O design de produção de Chris Sanders é riquíssimo, com cenários muito fiéis ao que se pode ver na natureza, privilegiando desenhos feitos à mão – isto é, o trabalho é majoritariamente artesanal, com pouco uso de animação digital (mesmo nesses casos, há coesão visual com a outra parte). Os animadores observaram os animais retratados, dando fidelidade ao seu movimento e seu comportamento. Ainda no visual, a título exemplificativo, a canção “Be prepared” / “Se prepare” começa com Scar entre fumaças (simbolizando seus planos ocultos) de coloração verde (representando a expectativa que o vilão tem para assumir a coroa).

A trilha musical da produção é de responsabilidade de três profissionais gabaritadíssimos: a parte orquestral é assinada por Hans Zimmer, o segundo compositor de trilhas para filmes mais premiado da história (atrás apenas do inigualável John Williams); Tim Rice escreveu as letras desse e de outros sucessos, como “Evita” e “Aladdin”; Elton John compôs as músicas. É verdade que nem todas as canções têm função narrativa, contudo a potência de “Circle of life” e de “Can you feel the love tonight” / “Nesta noite o amor chegou” não tem precedentes. A maioria delas, inclusive, rege sequências inesquecíveis – “Ciclo sem fim” torna o prólogo simplesmente épico; “Hakuna matata” conta com uma elipse fenomenal; “Nesta noite o amor chegou” é o ápice sentimental da película.

Na dublagem, as duas versões são excelentes. Na original, destacam-se Jeremy Irons (Scar), James Earl Jones (Mufasa), Rowan Atkinson (Zazu), Whoopi Goldberg (Shenzi) e Matthew Broderick (Simba adulto); na brasileira, Patrick de Oliveira, Garcia Junior (Simba criança e adulto, respectivamente), Paula Tribuzi (Nala adulta), Jorge Ramos (Scar) e Paulo Flores (Scar). Não se pode esquecer também dos hilários Timão e Pumba, nas vozes de Nathan Lane e Pedro Lopes, para o suricato, e Ernie Sabella e Mauro Ramos, para o “senhor porco”.
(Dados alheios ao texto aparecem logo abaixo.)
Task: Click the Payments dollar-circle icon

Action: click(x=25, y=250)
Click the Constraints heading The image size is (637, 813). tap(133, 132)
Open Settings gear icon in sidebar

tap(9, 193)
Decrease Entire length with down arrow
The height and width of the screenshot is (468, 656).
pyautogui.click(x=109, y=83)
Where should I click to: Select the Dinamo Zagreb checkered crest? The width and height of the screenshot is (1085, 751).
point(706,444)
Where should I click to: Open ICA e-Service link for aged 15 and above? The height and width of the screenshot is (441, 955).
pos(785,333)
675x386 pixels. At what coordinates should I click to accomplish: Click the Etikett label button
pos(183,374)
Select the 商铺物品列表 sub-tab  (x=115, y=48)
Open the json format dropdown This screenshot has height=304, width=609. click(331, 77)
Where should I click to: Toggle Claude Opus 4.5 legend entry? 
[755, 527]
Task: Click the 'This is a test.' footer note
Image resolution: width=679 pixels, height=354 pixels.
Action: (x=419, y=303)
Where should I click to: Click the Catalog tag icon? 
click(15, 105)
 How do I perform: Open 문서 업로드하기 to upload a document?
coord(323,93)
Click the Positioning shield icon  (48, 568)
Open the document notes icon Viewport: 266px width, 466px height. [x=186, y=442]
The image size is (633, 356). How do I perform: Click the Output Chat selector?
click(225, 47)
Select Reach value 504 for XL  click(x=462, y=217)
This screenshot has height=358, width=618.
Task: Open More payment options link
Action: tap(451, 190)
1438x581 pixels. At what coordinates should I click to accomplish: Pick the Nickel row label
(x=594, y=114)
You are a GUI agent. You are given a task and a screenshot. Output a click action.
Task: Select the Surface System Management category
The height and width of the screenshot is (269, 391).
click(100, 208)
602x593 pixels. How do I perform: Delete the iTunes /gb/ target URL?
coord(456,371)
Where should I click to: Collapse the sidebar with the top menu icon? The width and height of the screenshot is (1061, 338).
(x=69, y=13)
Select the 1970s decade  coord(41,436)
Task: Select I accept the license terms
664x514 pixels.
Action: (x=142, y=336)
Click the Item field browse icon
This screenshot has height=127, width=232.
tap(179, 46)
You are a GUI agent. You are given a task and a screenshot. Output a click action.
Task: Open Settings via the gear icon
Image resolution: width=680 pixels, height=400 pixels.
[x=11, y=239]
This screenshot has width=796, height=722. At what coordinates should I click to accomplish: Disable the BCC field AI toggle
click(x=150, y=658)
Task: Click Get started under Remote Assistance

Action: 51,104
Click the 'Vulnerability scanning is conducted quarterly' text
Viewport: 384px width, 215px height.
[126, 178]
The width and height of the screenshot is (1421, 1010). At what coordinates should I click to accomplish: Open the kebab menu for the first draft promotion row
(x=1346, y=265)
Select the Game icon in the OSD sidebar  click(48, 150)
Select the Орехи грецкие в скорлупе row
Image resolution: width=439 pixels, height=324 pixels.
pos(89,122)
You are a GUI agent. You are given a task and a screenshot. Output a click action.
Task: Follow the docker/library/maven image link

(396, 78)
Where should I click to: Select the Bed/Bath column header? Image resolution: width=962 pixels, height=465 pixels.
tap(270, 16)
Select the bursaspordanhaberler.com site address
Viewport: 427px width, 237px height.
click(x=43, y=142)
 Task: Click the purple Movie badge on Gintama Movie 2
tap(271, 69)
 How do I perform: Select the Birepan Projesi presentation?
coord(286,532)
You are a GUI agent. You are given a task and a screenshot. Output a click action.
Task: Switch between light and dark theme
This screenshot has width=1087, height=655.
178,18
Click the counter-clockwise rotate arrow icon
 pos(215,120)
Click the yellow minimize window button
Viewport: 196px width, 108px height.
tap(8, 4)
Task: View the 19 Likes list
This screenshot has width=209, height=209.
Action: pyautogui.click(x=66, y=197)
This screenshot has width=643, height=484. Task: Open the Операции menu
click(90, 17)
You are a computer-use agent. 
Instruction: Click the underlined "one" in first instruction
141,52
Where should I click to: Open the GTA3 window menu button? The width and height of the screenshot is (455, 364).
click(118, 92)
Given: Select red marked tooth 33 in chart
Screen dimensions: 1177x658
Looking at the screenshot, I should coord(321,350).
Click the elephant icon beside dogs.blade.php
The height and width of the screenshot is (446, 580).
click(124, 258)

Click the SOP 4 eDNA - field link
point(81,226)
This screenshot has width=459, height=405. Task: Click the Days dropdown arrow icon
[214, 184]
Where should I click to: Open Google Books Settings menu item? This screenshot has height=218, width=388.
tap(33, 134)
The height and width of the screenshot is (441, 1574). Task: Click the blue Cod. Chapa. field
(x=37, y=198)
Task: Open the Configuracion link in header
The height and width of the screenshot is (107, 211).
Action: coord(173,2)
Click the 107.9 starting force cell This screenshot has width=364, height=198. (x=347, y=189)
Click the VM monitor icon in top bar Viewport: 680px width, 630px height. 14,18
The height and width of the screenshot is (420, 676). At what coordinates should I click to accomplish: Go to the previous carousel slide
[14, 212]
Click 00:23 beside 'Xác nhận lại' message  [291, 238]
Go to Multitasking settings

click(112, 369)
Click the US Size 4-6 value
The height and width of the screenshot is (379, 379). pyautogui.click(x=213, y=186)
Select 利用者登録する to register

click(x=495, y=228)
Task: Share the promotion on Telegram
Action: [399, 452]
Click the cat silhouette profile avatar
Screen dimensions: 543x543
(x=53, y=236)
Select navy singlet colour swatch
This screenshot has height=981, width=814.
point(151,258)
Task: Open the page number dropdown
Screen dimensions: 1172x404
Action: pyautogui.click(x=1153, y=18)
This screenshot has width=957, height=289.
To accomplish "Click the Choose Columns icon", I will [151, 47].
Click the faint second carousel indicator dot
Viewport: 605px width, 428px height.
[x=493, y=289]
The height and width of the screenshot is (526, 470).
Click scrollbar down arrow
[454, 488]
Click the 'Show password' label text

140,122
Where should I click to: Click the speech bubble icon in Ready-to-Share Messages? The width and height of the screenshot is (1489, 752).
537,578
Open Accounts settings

A base em uma obra de um dos maiores e mais influentes dramaturgos de todos os tempos é um pequeno sinal da qualidade imensurável de “O Rei Leão”. De todas as adaptações heterodoxas (releituras) de Shakespeare para o cinema, é comparável apenas, talvez, ao também clássico “Amor, sublime amor” (que dá nova roupagem a “Romeu e Julieta”) – o filme de 1961 é nada menos que o musical mais premiado da história da sétima arte. O acúmulo de superlativos não constitui hipérbole desmedida: a maravilhosa animação faz jus às maiores comparações possíveis.